Ivan Lins e a Orquestra Maré do Amanhã mostraram sincronia em uma sinfonia conduzida pelo experiente intérprete e músico e pelos jovens e talentosos instrumentistas. Entremeados nas canções, depoimentos de Clarice Ninkier e Rodrigo Maré sobre como resgatar a esperança no presente. O poema Auto da Favelas, de Vítor Félix, morador da Maré, sobre a realidade que persiste mesmo quando a luta resiste.

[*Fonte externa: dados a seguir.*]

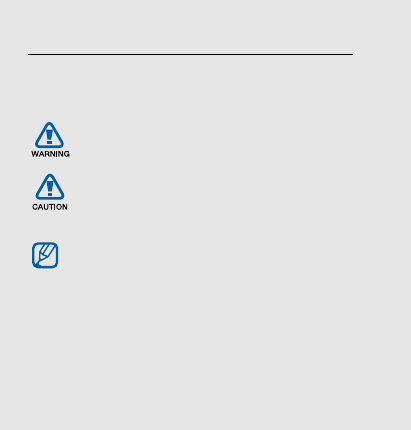
Task: Click the blue WARNING triangle icon
Action: (49, 135)
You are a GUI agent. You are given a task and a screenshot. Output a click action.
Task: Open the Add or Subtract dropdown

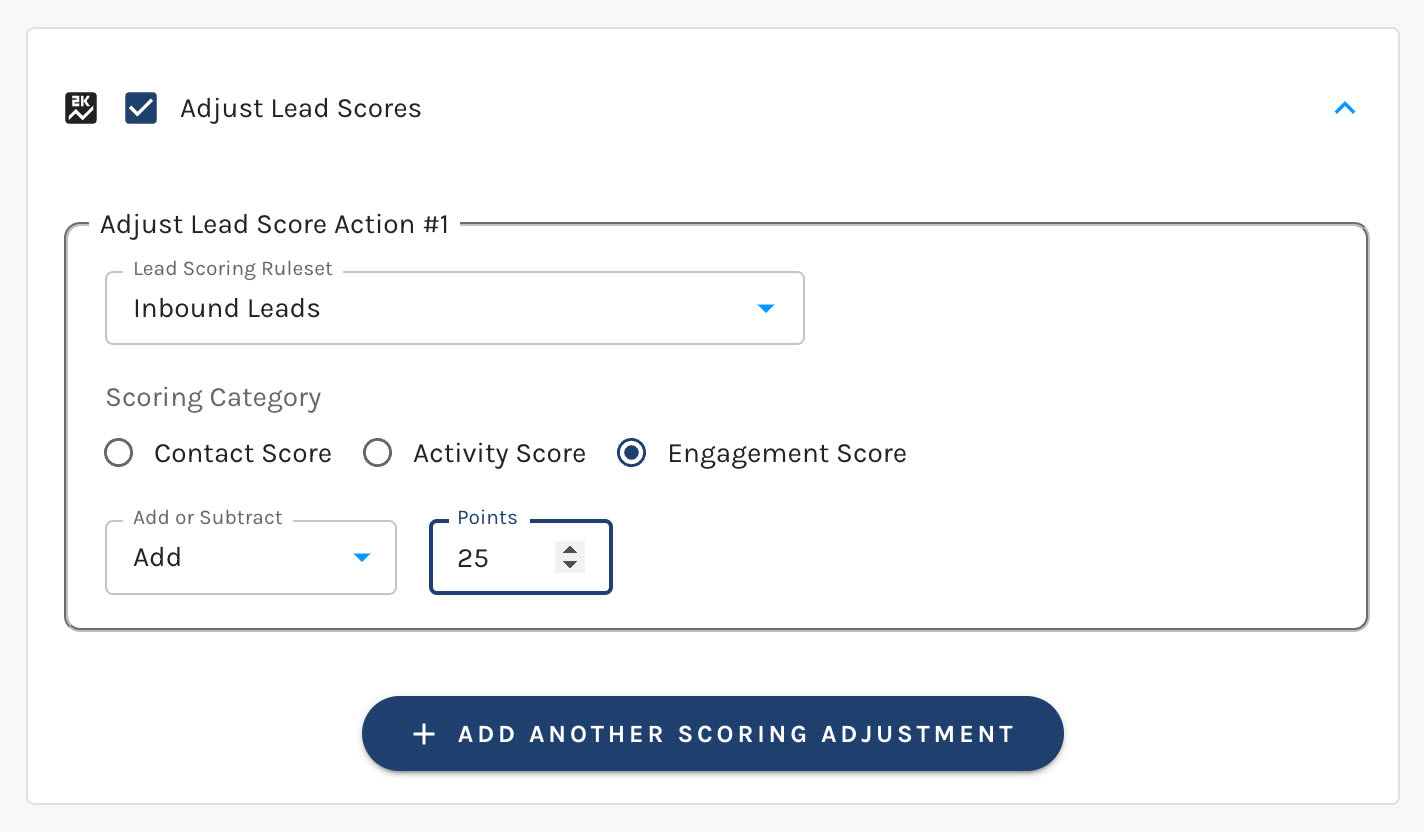point(250,557)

Leila Pinheiro apresentou, ao vivo e à capela, a canção “Brasil Lua Cheia”, uma parceria de Francis Hime e Moraes Moreira (1939-2020) que também fala sobre esperança. Houve ainda um encontro virtual entre a cantora e o colega Zeca Baleiro.

Todas vidas importam

A indígena do povo Witoto Vanda Ortega atua na linha de frente no combate à Covid-19 em Manaus (AM). Em um depoimento gravado, a professora e técnica em enfermagem, única profissional de saúde moradora do Parque das Tribos, onde vivem cerca de 2.500 indígenas de 35 grupos étnicos, fez um apelo à vida. “Vidas indígenas importam, vidas negras importam, todas as vidas importam. Não sejam negligentes”, pediu.

Por meio de um memorial das vidas perdidas na luta contra o racismo estrutural enraizada na sociedade, como Marielle Franco, João Pedro, Ágata, João Víctor, Iago, George Floyd e tantas outras vidas, o ator Flávio Bauraqui destacou o movimento #BlackLivesMater / #VidasNegrasImportam e ressaltou o papel da esperança de um futuro melhor.

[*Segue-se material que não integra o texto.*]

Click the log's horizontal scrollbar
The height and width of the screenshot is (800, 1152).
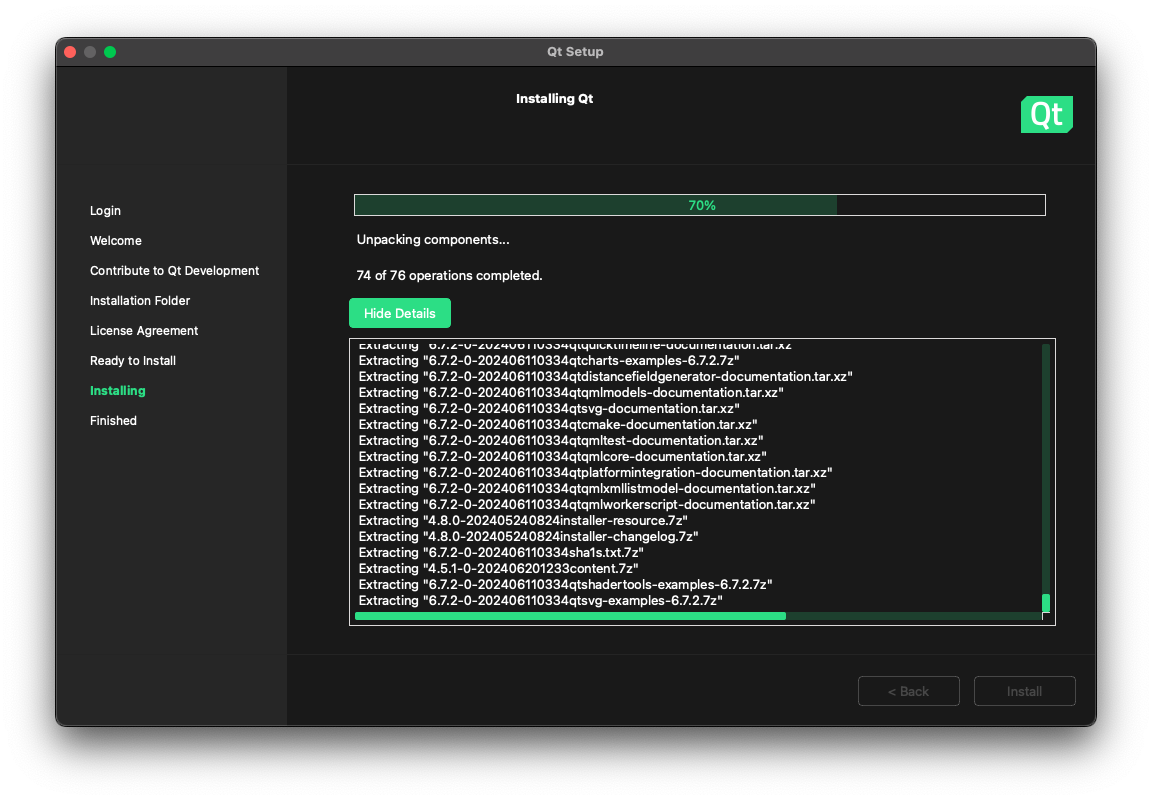[570, 616]
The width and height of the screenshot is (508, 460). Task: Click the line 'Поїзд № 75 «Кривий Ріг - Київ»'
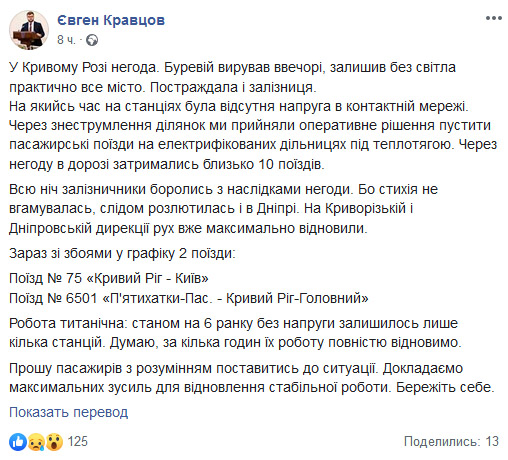tap(109, 278)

Zeca Baleiro, durante a apresentação ao vivo, recordou o projeto do qual participou no Complexo da Maré no ano de 2000: “Mão Gentil”. Um espetáculo do coreógrafo Ivaldo Bertazzo que levou 81 pessoas, a maioria adolescentes de periferia, para sacolejar sobre o palco em um cenário com caixas de papelão, sacos de lixo e afins para mostrar que a periferia produz e inspira belezas, mesmo num mundo precário e desigual. Passados 20 anos, a mensagem desse projeto está mais atual que nunca e aponta para a esperança.

A coreógrafa Lia Rodrigues gravou depoimento sobre a jornada dela com a dança como ferramenta de transformação social. Desde 2003 ela realiza trabalhos no Complexo da Maré e, em 2007, em parceria com ongs locais criou o Centro de Artes da Maré. O local oferece atividades pautadas pela reflexão, sensibilização para as questões da arte e formação de plateia. As atividades ocorrem ao longo do ano todo com aulas, ensaios do repertório, e trabalho de pesquisa e criação.

 A cantora Zélia Duncan, apresentou dois vídeos gravados, pois está acometida por uma faringite e não pode cantar ao vivo. Em sua participação, o filósofo Leandro Karnal comentou sobre o presente triste e violento e ressaltou a relevância da esperança, como na canção que inspirou o nome do espetáculo: “O bêbado e o equilibrista”. “Mas sei que uma dor assim pungente | Não há de ser inutilmente | A esperança | Dança na corda bamba de sombrinha | E em cada passo dessa linha | Pode se machucar”, recitou.

A live contou ainda com depoimentos gravados de vários moradores da Maré, como Paulo Vítor, que falou sobre as dificuldades para corpos favelados, em especial negros e não-heteronormativos, crianças que participam de projetos culturais de música e dança. Para que a gente persista na esperança.